When she relocated to Colorado Springs in 2001, her passion wasn't running but taekwondo, a sport she began as a "fun way to stay fit" after a studio opened near her Bristol, Conn., home. She'd always run, and had once even set her sights on running the Hartford Marathon, but she didn't consider it her thing. In Colorado Springs, that once supplemental activity quickly became her focus. The scenery and climate were too perfect; to not run would have been a crime.

Plus, she liked the effect it had on her brain. "Eventually, you stop thinking. Nothing else exists. It's kind of neat," she said.

On the days she would bike to her job as a cardiology technician at University of Colorado Health at Memorial Hospital, she would run home. The next day, she'd swap. By the time a co-worker suggested the two train together for the New Denver Half Marathon, Knudsen was running 10 miles a day.
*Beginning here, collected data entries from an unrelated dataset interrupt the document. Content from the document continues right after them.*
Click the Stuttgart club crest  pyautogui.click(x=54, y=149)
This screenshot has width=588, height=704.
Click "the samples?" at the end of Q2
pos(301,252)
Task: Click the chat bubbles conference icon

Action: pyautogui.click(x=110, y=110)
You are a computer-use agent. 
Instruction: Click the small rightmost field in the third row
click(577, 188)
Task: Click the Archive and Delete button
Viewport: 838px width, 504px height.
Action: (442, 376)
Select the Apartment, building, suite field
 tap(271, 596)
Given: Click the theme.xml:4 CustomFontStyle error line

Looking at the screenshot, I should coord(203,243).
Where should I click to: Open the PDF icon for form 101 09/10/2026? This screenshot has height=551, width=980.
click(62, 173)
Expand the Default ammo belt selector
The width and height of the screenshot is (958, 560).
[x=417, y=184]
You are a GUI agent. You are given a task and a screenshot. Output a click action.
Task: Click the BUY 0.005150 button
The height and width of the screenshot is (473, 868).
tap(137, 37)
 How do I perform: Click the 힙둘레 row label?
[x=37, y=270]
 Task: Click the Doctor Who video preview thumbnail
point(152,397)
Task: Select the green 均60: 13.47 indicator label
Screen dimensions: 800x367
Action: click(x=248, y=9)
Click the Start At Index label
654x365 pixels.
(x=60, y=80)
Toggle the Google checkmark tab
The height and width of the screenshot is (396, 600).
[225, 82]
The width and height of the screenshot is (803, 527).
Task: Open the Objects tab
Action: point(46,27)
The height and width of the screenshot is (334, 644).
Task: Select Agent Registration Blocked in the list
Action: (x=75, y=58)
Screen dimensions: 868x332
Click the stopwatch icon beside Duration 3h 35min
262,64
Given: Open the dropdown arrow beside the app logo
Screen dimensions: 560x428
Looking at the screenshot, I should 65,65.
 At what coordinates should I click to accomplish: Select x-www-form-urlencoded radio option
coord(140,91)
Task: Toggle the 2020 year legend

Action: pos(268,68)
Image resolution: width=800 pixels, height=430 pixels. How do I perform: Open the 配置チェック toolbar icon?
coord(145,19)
"A half marathon wasn't really a challenge," she said, and told her friend: "You do the half. I'll go for the full thing."

She figured she knew what she was in for even though she'd never run close to 26.2 miles.

"I was still very innocent at that point," she said.

To get the lay of the land, Knudsen signed up for the 2008 American Discovery Trail Marathon in Colorado Springs. It was the first time she ever had run more than 13 miles.

"It was hard," she said. "I ran the first 20 and had to walk the last 6 miles. I always laugh because I thought then, 'If I die now at least I don't have to finish the race.'"

The next day, her attitude was different. She actually was looking forward to the upcoming Boulder marathon.

"I knew I needed to run Denver and I needed another long training run," she said. "I used marathons as my training at that time."

By the time she crossed the finish line in Denver, with a time of 5 hours, 2 minutes, she had set a goal to run a marathon a month.

"Everybody said I wouldn't sustain such heavy training," she said. They were wrong. Through the summer of the following year, she did just that. Then came a half-marathon, which broke the streak.

"That's why now, I don't run anything less than 26.2 miles," she said.

She then stepped it up to two marathons a month — a pattern that went uninterrupted up until 2012 and emergency gallbladder surgery.

"If they'd let me out of the hospital, I would have run," she said, and laughed. "It messed up my plans."

Running two marathons a month means traveling to where the marathons happen, chasing the weather around the continent. She ran the Mayor's Marathon in Anchorage in June. She ran five marathons in three days in San Antonio. In December, she ran barefoot on the beach while in Hawaii for the Honolulu Marathon, and then she called it mission accomplished.

"Here ends my quest for 50 states plus D.C. That was fun. Let's do it again," she said.